> REQUIRED WORK: For this exercise, write out the whole listing below exactly, omitting its images.

══════

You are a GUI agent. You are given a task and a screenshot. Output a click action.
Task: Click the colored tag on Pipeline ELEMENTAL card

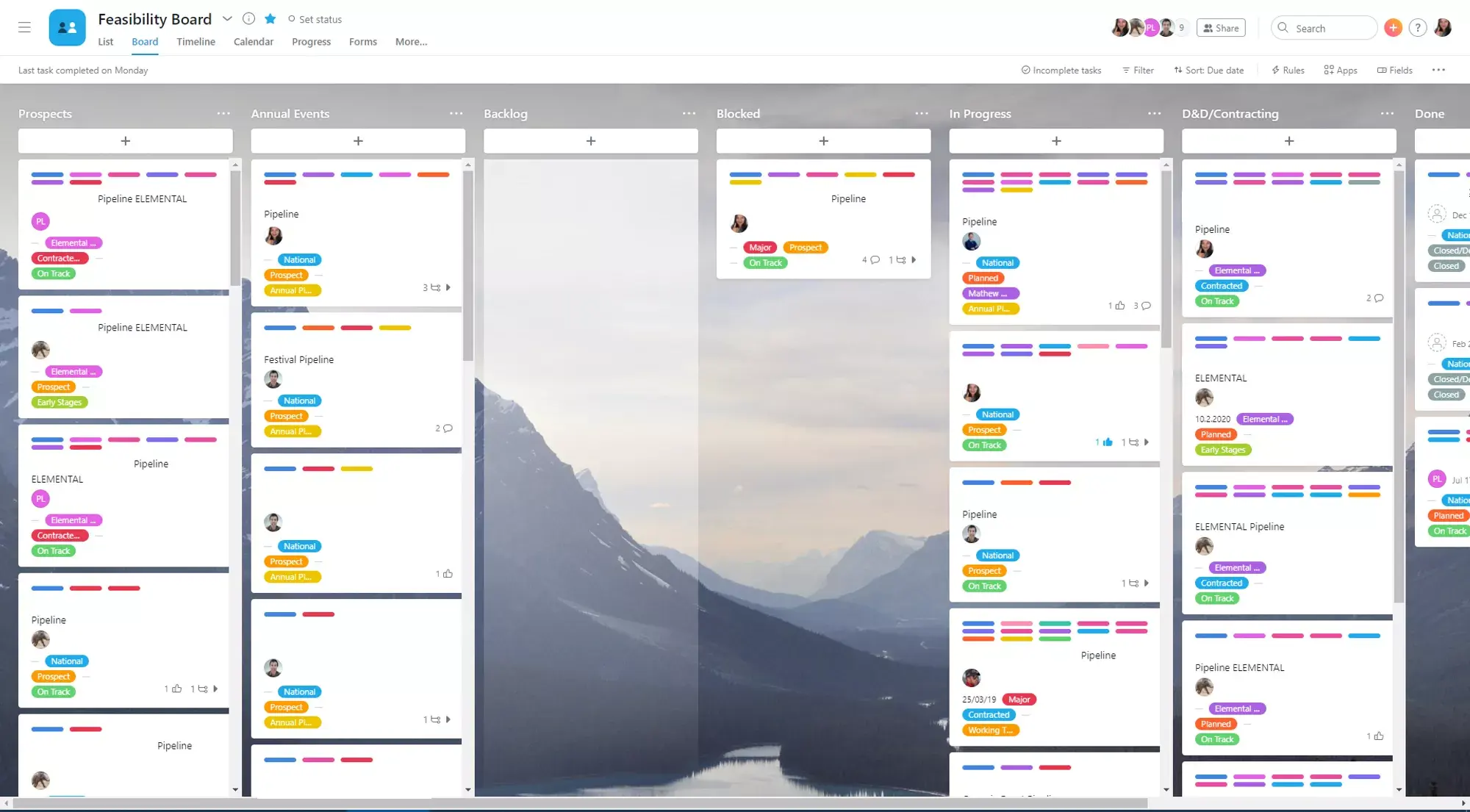(x=73, y=243)
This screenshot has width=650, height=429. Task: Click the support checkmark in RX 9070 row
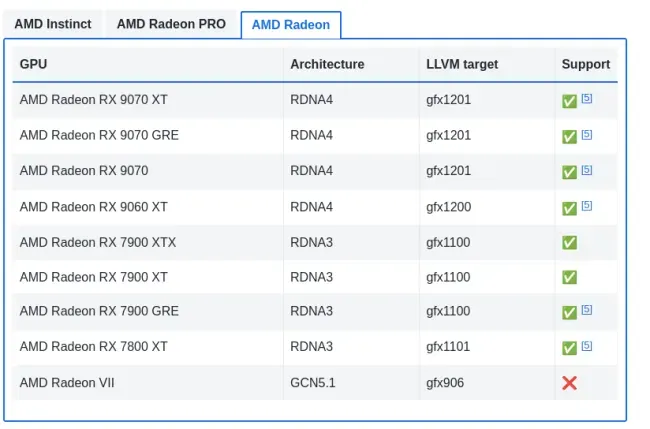pyautogui.click(x=569, y=172)
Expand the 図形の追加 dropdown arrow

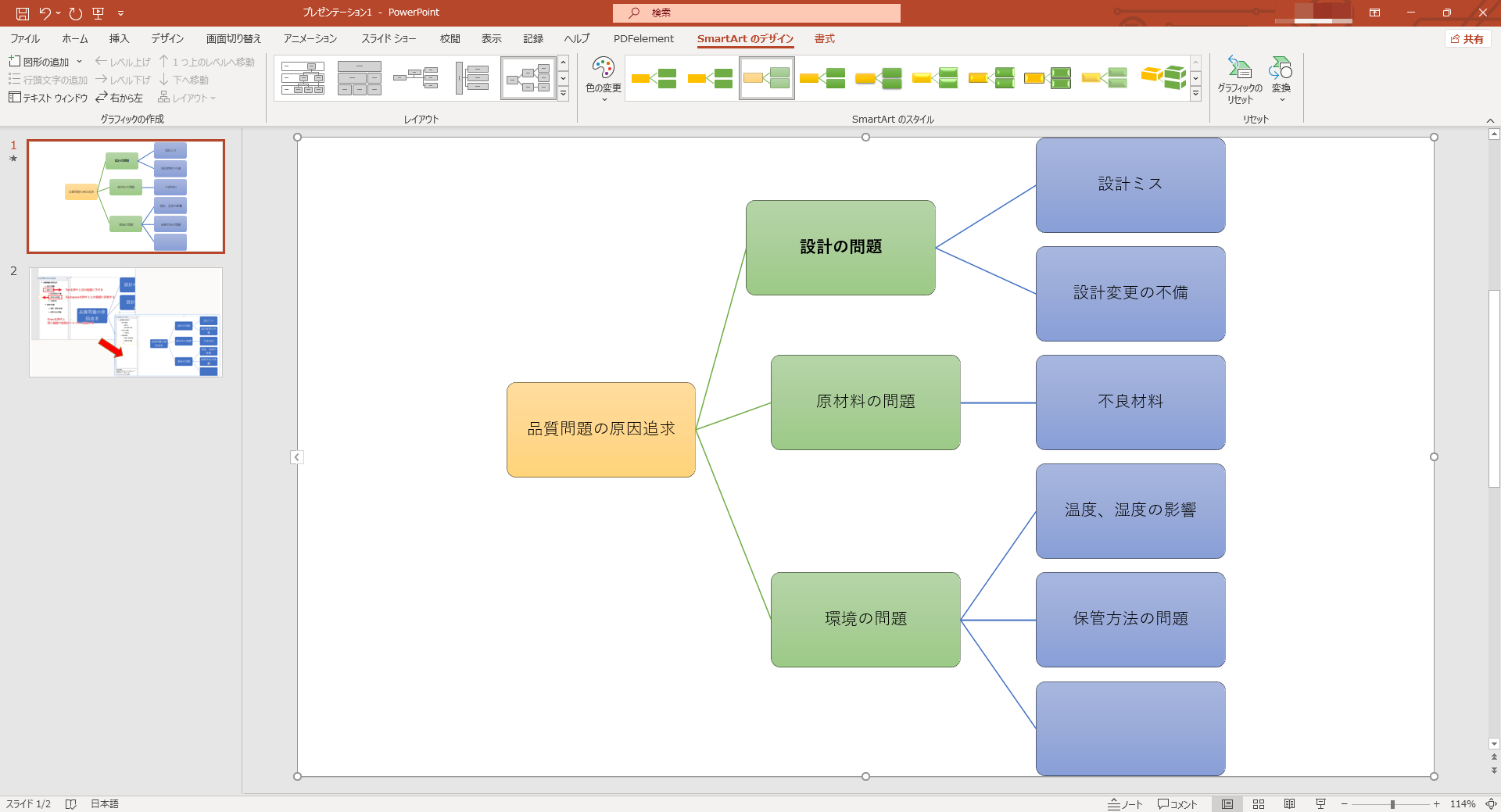pos(80,62)
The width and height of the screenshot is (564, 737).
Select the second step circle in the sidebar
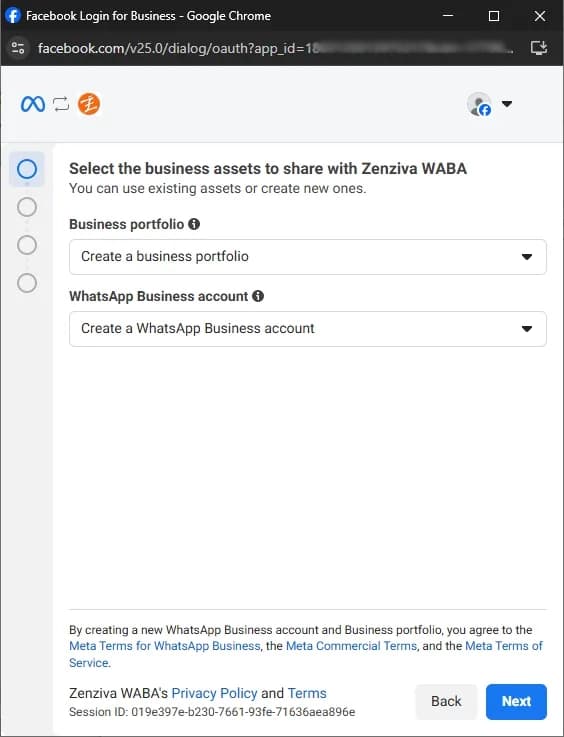click(27, 207)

══════

> SOLUTION FOR THIS EXERCISE:
You are a GUI agent. You are given a task and a screenshot. Output a click action.
Task: Click the colored tag on Pipeline ELEMENTAL card

(x=73, y=243)
This screenshot has width=650, height=429. Task: Click the support checkmark in RX 9070 row
pyautogui.click(x=569, y=172)
Expand the 図形の追加 dropdown arrow

pos(80,62)
The width and height of the screenshot is (564, 737).
Select the second step circle in the sidebar
click(27, 207)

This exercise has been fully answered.